Rev. Luke Booker (20 October 1762 – 1 October 1835) LL.D., FRLS was an English Anglican clergyman, poet and antiquary, with a long list of published sermons and poetry. As a cleric he was strongly linked with the town of Dudley, then an exclave of Worcestershire.

Early years
Booker was born in Nottingham, England. As a young man, he pursued the religious studies of the Church of England, and took Holy Orders in 1785. Frederick Cornwallis, Bishop of Lichfield and Coventry ordained Booker without a title.

Career
Shortly after his ordination, Booker became a lecturer at St Peter's Collegiate Church, Wolverhampton, after which he became a curate at Oldswinford. Then for many years he served as vicar of Church of St. Edmund in Dudley. In 1806, he became rector of Tedstone Delamere, after an introduction by his brother-in-law, Richard Blakemore. He returned to Dudley in 1812 through his association with William Lord Viscount Dudley and Ward.

Booker laid the cornerstone for Dudley's St Thomas Church on 25 October 1816. He remained at Dudley until shortly before his death, having preached 173 sermons. During the Regency, Booker was one of the Chaplains in Ordinary to George IV. 

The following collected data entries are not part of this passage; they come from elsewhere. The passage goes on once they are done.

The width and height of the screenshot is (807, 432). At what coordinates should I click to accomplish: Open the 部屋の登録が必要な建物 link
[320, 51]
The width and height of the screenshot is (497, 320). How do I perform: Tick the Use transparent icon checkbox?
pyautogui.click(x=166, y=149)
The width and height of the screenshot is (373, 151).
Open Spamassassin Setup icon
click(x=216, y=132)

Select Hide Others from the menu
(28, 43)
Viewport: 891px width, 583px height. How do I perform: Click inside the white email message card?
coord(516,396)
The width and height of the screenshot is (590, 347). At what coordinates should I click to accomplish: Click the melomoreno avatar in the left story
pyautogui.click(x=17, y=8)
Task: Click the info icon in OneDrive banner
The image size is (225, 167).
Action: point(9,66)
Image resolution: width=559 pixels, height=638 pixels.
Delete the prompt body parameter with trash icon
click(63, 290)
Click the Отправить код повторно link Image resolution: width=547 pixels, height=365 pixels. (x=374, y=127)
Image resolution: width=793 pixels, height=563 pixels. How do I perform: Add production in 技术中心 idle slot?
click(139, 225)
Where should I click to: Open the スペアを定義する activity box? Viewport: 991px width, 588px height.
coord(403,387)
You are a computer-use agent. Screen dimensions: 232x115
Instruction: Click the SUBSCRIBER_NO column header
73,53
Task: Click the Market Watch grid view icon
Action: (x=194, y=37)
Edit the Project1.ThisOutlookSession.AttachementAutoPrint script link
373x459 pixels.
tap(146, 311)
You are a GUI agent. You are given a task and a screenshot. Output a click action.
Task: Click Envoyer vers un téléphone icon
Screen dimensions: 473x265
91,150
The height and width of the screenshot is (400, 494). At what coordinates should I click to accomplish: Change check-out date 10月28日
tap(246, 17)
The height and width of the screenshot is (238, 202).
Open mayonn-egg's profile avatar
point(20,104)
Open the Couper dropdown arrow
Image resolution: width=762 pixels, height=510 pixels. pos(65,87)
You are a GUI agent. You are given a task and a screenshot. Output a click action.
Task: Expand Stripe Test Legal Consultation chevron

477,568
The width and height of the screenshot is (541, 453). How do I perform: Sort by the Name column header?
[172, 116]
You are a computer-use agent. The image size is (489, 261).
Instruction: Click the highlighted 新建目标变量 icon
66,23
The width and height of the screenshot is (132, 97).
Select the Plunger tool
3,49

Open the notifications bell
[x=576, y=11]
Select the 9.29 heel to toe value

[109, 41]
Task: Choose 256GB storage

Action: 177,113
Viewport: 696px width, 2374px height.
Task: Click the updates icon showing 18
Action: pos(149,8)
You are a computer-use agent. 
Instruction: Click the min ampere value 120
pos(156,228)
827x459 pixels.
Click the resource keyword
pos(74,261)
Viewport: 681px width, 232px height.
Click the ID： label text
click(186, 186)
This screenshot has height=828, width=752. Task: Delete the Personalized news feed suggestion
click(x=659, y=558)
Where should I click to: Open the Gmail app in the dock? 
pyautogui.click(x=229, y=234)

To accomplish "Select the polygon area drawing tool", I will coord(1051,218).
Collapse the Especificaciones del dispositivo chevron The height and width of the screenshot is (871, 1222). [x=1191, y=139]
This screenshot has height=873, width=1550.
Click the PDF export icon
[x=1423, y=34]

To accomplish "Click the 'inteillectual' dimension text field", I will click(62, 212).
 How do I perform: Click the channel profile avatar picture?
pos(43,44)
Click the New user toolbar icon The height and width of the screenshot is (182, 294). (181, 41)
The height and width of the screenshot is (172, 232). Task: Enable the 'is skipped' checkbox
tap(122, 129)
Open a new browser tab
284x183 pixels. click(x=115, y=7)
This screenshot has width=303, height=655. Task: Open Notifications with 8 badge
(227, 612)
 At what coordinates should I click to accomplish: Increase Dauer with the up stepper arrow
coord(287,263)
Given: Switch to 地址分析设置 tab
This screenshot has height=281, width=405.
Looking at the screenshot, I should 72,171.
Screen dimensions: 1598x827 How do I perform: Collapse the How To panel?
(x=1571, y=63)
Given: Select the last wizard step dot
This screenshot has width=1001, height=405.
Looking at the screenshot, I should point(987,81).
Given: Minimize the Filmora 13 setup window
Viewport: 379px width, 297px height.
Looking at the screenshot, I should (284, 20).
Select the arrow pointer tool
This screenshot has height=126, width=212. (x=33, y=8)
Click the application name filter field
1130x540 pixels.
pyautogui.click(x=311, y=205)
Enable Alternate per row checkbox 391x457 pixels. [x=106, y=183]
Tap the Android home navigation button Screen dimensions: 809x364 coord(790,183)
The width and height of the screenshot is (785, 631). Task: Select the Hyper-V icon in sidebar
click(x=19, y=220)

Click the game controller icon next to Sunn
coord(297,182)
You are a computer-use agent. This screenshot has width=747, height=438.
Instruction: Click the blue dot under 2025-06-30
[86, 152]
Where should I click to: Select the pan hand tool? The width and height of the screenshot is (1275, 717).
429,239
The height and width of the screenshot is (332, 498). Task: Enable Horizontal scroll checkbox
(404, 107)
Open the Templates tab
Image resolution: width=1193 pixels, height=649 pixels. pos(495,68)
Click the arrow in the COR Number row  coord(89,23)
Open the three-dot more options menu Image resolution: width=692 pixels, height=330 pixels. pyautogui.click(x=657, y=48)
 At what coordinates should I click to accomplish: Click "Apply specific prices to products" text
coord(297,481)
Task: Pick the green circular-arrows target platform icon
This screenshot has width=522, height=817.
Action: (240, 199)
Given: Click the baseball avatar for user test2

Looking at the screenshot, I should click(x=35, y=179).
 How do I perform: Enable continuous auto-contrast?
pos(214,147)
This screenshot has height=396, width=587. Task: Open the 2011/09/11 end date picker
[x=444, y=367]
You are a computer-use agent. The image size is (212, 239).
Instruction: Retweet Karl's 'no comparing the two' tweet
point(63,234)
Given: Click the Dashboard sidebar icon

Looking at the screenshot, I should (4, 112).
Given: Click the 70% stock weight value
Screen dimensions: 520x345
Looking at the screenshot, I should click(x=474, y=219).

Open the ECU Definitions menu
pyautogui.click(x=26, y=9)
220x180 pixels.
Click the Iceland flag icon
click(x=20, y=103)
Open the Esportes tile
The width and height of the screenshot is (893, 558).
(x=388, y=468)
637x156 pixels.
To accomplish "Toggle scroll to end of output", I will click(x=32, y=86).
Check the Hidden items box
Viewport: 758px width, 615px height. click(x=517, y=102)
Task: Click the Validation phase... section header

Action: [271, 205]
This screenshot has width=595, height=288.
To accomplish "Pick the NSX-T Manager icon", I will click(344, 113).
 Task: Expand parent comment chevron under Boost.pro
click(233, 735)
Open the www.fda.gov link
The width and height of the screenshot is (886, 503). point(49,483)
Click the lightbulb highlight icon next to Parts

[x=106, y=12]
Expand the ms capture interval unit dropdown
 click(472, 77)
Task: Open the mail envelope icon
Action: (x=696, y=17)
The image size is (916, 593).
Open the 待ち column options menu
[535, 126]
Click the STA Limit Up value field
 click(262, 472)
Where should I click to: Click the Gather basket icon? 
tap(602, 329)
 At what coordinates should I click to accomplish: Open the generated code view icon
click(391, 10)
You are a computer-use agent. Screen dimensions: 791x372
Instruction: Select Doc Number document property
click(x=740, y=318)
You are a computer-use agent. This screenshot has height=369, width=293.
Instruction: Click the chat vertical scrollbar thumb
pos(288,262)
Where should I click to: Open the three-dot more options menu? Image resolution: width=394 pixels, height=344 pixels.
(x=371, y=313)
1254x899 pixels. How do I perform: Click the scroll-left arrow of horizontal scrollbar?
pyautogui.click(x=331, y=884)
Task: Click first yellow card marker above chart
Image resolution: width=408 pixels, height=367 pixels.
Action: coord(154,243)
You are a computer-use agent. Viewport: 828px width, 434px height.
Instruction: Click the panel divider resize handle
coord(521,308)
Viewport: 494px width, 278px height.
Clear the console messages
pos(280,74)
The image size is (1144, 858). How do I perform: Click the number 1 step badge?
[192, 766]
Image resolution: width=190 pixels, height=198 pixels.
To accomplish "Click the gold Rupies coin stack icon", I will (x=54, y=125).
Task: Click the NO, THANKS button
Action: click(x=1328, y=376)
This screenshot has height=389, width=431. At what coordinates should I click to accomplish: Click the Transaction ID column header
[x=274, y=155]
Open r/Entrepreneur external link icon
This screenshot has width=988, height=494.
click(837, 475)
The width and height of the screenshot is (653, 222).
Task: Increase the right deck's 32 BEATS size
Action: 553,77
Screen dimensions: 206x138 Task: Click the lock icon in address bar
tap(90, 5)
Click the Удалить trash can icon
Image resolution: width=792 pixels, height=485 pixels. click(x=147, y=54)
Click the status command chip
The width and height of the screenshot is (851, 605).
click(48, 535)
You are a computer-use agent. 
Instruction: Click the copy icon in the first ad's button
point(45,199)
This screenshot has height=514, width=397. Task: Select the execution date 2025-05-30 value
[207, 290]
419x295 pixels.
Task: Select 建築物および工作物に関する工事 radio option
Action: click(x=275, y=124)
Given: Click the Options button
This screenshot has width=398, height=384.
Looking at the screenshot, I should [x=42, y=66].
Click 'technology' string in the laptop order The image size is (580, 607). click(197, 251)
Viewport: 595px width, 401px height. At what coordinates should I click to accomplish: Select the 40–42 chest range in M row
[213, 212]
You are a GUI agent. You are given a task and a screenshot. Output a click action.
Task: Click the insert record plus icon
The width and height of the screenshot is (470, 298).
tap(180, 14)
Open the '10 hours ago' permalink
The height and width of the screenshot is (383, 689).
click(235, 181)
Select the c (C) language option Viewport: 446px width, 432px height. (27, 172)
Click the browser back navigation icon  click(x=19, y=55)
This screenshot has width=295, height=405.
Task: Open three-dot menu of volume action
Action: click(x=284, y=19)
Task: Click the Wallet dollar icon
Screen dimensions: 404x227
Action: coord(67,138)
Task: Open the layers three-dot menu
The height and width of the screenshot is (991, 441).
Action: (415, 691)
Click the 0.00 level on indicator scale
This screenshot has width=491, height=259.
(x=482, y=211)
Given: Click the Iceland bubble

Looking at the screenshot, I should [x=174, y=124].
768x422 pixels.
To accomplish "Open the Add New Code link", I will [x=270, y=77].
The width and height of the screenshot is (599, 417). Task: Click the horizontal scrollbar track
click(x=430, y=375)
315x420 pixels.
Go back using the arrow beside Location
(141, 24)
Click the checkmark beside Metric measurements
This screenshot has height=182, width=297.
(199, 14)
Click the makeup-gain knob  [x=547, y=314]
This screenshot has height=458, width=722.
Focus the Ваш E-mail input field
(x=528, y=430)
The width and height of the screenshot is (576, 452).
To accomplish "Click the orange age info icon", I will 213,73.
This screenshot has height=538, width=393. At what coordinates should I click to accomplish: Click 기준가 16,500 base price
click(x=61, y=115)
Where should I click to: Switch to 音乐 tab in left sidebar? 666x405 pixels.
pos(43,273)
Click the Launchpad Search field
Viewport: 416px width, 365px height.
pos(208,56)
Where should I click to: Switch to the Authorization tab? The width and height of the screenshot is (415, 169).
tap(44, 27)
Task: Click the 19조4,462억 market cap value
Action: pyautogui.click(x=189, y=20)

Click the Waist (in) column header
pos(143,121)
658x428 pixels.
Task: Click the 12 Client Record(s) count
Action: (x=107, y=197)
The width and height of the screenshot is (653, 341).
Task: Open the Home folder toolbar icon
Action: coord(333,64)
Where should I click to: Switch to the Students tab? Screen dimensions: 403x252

A charity preacher and an early contributor to the Anti-Jacobin Review and Magazine, Booker was a prolific publisher of poems and sermons, and at least one play. In 1823, he edited Poetical Blossoms by poet Robert Millhouse. He was a Fellow of the Royal Society of Literature, and a philanthropist. Booker also served as Justice of the Peace for the counties of Worcester, Hereford, and Stafford.

Personal life
Booker married four times. One marriage was to Ann, daughter of Thomas Blakemore. Ann and Luke Booker had two children. The son, Thomas William Booker, was adopted by Blakemore, raised at Melingriffith Tin Plate Works, and became MP for Herefordshire. The daughter was Harriet-Esther Booker.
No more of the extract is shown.